(Beginning of EXERCISE PASSAGE)

Theoretical modeling of a glass-cooled solar still incorporating PCM and coupled to flat plate solar collector

https://doi.org/10.1016/j.est.2020.101372Get rights and content

Highlights

  • Theoretical modeling of glass cooled solar still (SC) unit having solar collector (SCC) and PCM (SCCP) was performed.

  • The effects of controllable and uncontrollable parameters on the unit efficiency and performance were investigated.

  • The addition of external collector and PCM increased the productivity by a factor of 2.4.

  • The optimum basin water: PCM mass ratio was found to be 2:1.

  • Among sodium acetate trihydrate (SAT), sodium thiosulfate pentahydrate, and paraffin wax PCMs, SAT was found the best.

(End of EXERCISE PASSAGE)
(Beginning of MATERIAL PROVIDED)

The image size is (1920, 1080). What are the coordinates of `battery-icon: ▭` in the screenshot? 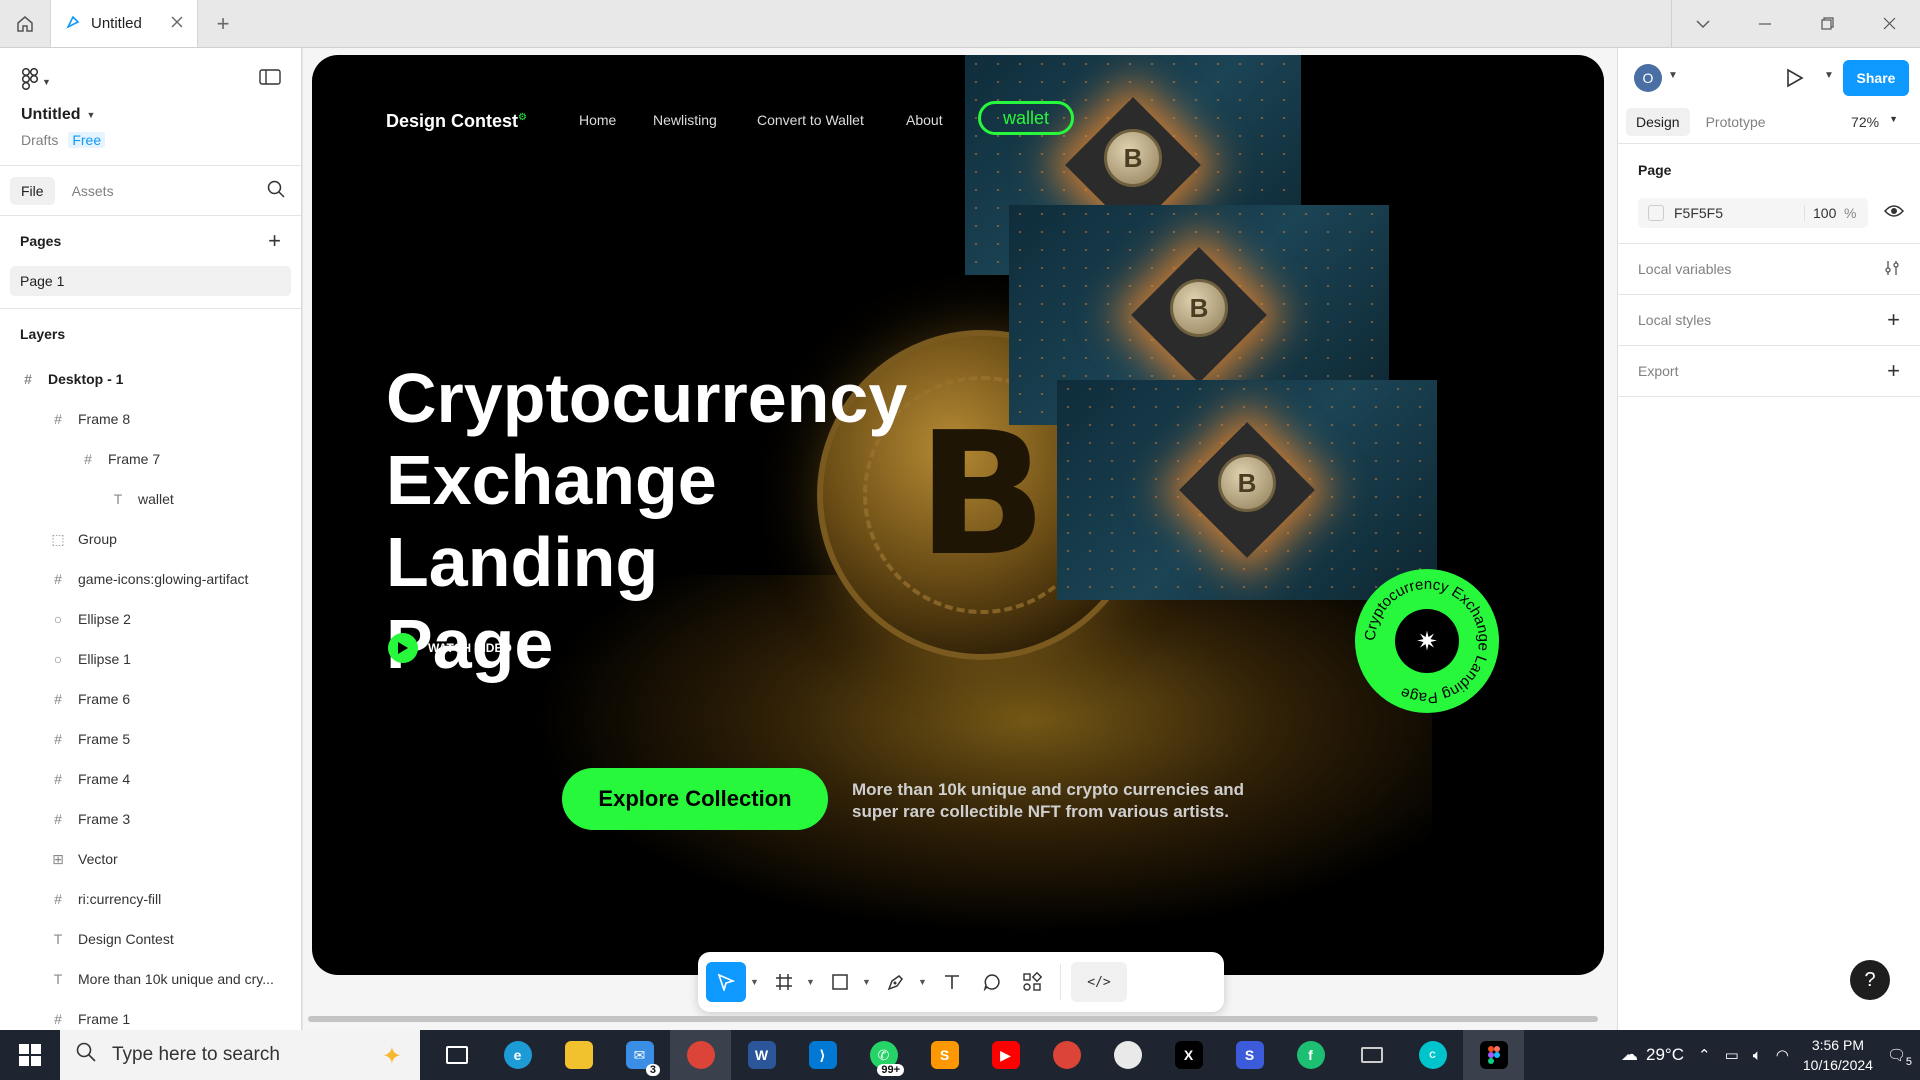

(End of MATERIAL PROVIDED)

**TO DO**
Which phase change materials does the solar still highlights text name as compared? You won't need the lines for this.

**EXERCISE SOLUTION**
- Sodium acetate trihydrate (SAT)
- Sodium thiosulfate pentahydrate
- Paraffin wax